A large number of politically active Americans begin a feverish
search during every national election, hoping to find a candidate who
will challenge big government. They are looking for a reformer who will
cut Leviathan down to size.
The government is too big, too wasteful and too involved in trying to
micro-manage the private lives and private businesses of citizens. Our
government is clogged with swarms of badly organized and poorly equipped
employees, cubicled away from reality, running failed programs.
Bureaucratic bloat is a phenomenon experienced sooner or later by
every large organization. In the private sector, companies who stay
successful will, from time to time, take such action as is necessary to
get them trim and fit again. They prune dead wood; they repair mistakes;
they cut out organizational layers; they cancel failed programs and
products; they re-examine the markets they serve; they eliminate
organizational redundancies and overlaps; they shorten and unclog lines
of communication; they refocus on customers; and they get rid of surplus
people.
The government doesn't do these things; it has become an end unto
itself. While market-driven private companies self-correct, the
government does not.
But the problems of big government run deeper and are more insidious
than simple waste and incompetence. In its lust for expanded power, it
has sucked the vitality out of cherished traditions and institutions.
Many churches have lost membership and grown weak because they
abandoned responsibility for the education of children and for the care
of the poor. Now, they wonder why so many young people scorn the church,
and why the needy look to the government for salvation, rather than to
God.
The National Association for the Advancement of Colored People has
abandoned its crusade and devolved into little more than a
special-interest group soliciting favors from the government.
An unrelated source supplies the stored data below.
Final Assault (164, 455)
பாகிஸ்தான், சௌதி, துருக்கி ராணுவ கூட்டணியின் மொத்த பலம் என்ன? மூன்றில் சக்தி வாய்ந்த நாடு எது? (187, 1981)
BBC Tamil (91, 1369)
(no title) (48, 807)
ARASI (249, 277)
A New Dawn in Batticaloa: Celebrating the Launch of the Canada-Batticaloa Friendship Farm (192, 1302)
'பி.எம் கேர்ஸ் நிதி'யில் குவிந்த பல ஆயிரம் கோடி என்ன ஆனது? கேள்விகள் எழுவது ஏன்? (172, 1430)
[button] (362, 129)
Although
liberal policies have literally shattered the black family and condemned
black youth to life-long damage from inferior, government-run, ghetto
schools, the NAACP has become a servile constituency of the liberal
establishment.
Unions have foolishly participated in their own undoing. They
undermined themselves by seeking political solutions and increased
government involvement in issues such as retirement, affirmative action,
training, safety, working conditions, terms of employment, employee
"rights" and medical coverage. With government making all the decisions,
who needs a union?
Unions today spend millions of dollars to elect a political party,
whose socialist policies will eventually make the union movement
obsolete and workers subservient to the state.
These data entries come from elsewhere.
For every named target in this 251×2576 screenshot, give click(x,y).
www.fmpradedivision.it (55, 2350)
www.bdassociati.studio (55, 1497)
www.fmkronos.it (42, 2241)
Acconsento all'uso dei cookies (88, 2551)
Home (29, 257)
The family itself has been severely damaged by the pre-emption of
parental responsibilities. Liberal ideologists and social reformers in
charge of government schools have already decided what they want to do
with other people's children. They will preach the gospel of secular
humanism, praise "Big Brother" government, endorse homosexuality, pass
out condoms, and arrange secret abortions -- whether parents like it or
not.
The government is on the cusp of invading the last sanctuary of
individual freedom: the home. Within the past few months, government
agencies have tried to justify the need to police and regulate home
offices to ensure compliance with standards set by the Occupational
Safety and Health Administration. And the philosophical groundwork has
been laid for the government to enter homes to prevent the abuse of
children from second-hand tobacco smoke.
Hate-crime legislation borders on thought-control. Already, both
private and governmental organizations are engaged in the insidious
business of "reprogramming" the thinking and mind-sets of employees to
ensure that their speech and attitudes conform with politically correct
standards -- which currently forbid hate and judgmentalism, except
toward white, heterosexual males, and Christians.
Religious apartheid is the official policy of the United States. If
authorities caught the Creator of the universe walking on public
property, they would attempt to put Him under arrest for having
levitated over the wall separating church and state.
Who among the candidates for president has the insight and the will
to put America back on the track laid down in the Constitution? This
election cycle, media-darling John McCain has inherited the mantle of
reform from Ross Perot and Pat Buchanan.
Alas, McCain has been a part of government (the problem) for 17
years, and currently heads the powerful Senate Commerce Committee. He
does not have a clue. The only man in the race with a deep understanding
of what has gone wrong in America and what should be done to make it
right again is Alan Keyes -- and he has little chance of being elected,
the reason being that he does understand the problem, which makes him a
dangerous threat to the overlords of the entrenched establishment.